Records drawn from a data source:

»»

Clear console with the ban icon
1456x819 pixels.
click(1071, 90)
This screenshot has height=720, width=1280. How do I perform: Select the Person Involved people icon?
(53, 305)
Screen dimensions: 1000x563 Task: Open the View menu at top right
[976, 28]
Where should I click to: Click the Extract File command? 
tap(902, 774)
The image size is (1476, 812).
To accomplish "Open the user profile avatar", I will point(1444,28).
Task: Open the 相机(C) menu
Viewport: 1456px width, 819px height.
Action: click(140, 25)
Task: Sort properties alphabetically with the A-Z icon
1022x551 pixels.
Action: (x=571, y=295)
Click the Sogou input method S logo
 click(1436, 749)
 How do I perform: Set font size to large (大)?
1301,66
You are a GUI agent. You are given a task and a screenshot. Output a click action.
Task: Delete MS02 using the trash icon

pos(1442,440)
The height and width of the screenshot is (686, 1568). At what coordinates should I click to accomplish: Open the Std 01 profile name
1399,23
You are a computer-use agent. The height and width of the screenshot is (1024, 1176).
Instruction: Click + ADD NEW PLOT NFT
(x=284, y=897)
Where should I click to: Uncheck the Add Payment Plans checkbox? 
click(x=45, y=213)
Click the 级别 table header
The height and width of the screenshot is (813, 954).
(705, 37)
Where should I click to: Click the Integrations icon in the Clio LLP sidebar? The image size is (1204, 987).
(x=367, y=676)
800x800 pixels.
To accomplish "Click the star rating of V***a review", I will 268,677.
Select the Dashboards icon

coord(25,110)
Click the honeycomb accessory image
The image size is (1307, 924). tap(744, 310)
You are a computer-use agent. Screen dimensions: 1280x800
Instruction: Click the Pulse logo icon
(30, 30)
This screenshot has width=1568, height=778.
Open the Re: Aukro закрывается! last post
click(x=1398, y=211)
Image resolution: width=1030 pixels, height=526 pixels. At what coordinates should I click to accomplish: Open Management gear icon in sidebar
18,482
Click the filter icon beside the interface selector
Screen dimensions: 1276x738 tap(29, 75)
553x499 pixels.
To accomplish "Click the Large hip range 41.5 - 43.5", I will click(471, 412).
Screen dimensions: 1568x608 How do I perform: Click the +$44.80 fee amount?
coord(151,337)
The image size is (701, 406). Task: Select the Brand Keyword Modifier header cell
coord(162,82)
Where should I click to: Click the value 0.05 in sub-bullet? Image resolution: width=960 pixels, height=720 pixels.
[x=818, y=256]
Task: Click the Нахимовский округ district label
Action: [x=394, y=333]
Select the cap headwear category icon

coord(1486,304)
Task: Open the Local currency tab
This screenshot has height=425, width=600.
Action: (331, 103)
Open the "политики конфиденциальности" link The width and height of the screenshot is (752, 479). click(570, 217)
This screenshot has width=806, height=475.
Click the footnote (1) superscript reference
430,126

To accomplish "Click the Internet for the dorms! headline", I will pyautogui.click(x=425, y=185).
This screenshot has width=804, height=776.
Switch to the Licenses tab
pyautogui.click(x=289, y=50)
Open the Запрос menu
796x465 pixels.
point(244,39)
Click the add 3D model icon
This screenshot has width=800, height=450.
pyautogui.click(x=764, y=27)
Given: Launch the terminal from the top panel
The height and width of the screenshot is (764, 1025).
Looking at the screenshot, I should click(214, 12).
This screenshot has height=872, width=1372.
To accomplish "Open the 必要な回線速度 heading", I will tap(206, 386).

««

• _Requirements_
List each line of the material above that contains the word "resolution".

• _Written solution_
Image resolution: width=1030 pixels, height=526 pixels. At what coordinates should I click to accomplish: Open Management gear icon in sidebar
Where should I click to: Click the value 0.05 in sub-bullet? Image resolution: width=960 pixels, height=720 pixels.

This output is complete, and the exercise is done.